Go through the data and copy each line that holds "computer".

+ + + + + + +

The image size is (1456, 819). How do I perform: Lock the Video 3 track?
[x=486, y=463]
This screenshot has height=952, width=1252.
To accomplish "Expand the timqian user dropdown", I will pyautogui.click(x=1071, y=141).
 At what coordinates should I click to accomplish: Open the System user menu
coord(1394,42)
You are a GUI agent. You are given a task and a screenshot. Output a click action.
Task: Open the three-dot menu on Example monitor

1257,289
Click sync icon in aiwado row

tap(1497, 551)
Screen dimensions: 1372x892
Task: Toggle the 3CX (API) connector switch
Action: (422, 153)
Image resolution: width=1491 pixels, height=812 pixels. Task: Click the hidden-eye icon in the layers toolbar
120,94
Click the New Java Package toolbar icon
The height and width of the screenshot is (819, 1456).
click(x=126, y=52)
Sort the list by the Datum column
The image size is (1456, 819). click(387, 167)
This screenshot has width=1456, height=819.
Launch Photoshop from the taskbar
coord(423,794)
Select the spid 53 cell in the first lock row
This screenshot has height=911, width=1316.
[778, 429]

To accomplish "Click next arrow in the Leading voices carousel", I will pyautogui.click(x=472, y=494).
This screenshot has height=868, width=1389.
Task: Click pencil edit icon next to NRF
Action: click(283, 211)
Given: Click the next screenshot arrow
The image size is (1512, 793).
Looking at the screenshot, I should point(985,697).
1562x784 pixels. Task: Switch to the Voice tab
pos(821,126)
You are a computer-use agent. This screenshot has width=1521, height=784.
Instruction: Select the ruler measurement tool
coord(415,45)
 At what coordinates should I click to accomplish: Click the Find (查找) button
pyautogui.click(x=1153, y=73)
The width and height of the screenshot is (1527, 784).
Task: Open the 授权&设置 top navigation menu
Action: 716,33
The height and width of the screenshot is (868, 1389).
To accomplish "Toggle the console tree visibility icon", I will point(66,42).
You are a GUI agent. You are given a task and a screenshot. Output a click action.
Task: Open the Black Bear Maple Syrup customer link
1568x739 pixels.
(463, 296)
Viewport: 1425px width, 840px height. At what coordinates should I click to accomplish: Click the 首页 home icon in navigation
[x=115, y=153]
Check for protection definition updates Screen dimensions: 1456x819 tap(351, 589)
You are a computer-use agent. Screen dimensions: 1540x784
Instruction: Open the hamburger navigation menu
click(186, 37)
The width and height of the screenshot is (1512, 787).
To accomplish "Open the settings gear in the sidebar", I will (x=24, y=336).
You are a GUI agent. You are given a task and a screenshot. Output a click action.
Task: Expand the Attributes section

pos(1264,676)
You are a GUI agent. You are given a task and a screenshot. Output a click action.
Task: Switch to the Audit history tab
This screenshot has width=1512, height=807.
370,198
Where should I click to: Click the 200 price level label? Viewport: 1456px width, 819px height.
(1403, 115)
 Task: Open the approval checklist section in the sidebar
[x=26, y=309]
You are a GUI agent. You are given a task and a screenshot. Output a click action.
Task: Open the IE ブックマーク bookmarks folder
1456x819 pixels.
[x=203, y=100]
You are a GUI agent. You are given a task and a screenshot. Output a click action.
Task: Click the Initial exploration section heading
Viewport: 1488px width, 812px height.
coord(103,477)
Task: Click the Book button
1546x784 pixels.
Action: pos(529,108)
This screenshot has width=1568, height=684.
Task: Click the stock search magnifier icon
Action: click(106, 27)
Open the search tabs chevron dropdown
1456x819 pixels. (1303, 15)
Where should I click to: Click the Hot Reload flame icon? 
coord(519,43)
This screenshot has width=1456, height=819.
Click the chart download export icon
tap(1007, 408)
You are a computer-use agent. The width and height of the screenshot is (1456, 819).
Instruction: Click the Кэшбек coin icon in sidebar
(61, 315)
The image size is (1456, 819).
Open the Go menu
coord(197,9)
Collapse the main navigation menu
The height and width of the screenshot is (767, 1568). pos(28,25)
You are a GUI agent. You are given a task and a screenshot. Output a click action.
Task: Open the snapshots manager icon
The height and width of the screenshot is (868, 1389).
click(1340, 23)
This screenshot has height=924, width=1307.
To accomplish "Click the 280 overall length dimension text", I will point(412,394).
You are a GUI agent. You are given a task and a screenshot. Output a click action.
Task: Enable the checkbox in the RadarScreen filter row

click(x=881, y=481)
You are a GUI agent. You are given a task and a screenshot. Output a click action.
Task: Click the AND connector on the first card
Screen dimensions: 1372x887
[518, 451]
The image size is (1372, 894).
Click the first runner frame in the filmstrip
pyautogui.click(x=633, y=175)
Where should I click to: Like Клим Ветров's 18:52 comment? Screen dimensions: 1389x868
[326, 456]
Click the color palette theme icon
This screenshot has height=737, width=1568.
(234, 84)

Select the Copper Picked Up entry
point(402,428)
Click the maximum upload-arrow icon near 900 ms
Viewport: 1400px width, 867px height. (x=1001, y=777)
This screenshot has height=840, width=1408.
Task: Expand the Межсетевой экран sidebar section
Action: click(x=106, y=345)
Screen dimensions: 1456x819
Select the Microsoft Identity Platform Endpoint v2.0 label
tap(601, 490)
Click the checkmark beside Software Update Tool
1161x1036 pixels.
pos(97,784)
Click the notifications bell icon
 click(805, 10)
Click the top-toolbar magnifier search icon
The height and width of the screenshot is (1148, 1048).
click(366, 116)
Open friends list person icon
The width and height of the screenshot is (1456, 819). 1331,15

+ + + + + + +

Response box:
You are a computer-use agent. This screenshot has width=1521, height=784.
You are a computer-use agent. Screen dimensions: 1540x784
You are a computer-use agent. The width and height of the screenshot is (1456, 819).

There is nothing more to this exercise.